From: Georgy Kirichenko <georgy@tarantool.org>
To: tarantool-patches@freelists.org
Cc: Vladislav Shpilevoy <v.shpilevoy@tarantool.org>
Subject: [tarantool-patches] Re: [PATCH vshard 1/1] storage: do read_only + sync on master demotion before box.cfg
Date: Mon, 26 Mar 2018 13:38:19 +0300 [thread overview]
Message-ID: <23427395.8AgaDehIWV@localhost> (raw)
In-Reply-To: <d3471b7a24a5a43742bca0916380fac865e50db6.1521756609.git.v.shpilevoy@tarantool.org>
[-- Attachment #1: Type: text/plain, Size: 18355 bytes --]
Likes Ok for me
On Friday, March 23, 2018 1:11:45 AM MSK Vladislav Shpilevoy wrote:
> Before a master is demoted and updated its box.cfg it must turn
> read_only mode on and try to sync with slaves.
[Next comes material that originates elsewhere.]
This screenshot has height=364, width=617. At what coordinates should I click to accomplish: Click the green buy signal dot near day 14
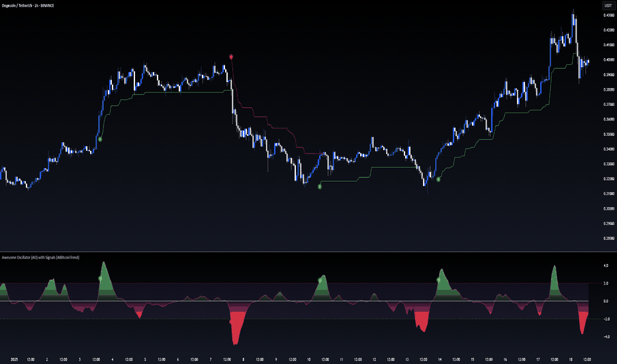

With no sync and
> read_only before box.cfg it is possible, that some new data will
> appear during box reconfiguration, and it will not be synced.
>
> Closes #84
> ---
>
> Branch: https://github.com/tarantool/vshard/tree/gh-84-sync-before-cfg
> Issue: https://github.com/tarantool/vshard/issues/84
>
> test/misc/reconfigure.result | 14 ++++
> test/misc/reconfigure.test.lua | 4 ++
> test/storage/demote_sync_errinj.result | 110
> +++++++++++++++++++++++++++++++ test/storage/demote_sync_errinj.test.lua |
> 39 +++++++++++
> test/storage/read_only_slave.result | 27 +++++---
> test/storage/read_only_slave.test.lua | 16 +++--
> test/unit/config.result | 23 +++++++
> test/unit/config.test.lua | 11 ++++
> vshard/cfg.lua | 7 +-
> vshard/consts.lua | 3 +-
> vshard/storage/init.lua | 76 +++++++++++++++++++--
> 11 files changed, 303 insertions(+), 27 deletions(-)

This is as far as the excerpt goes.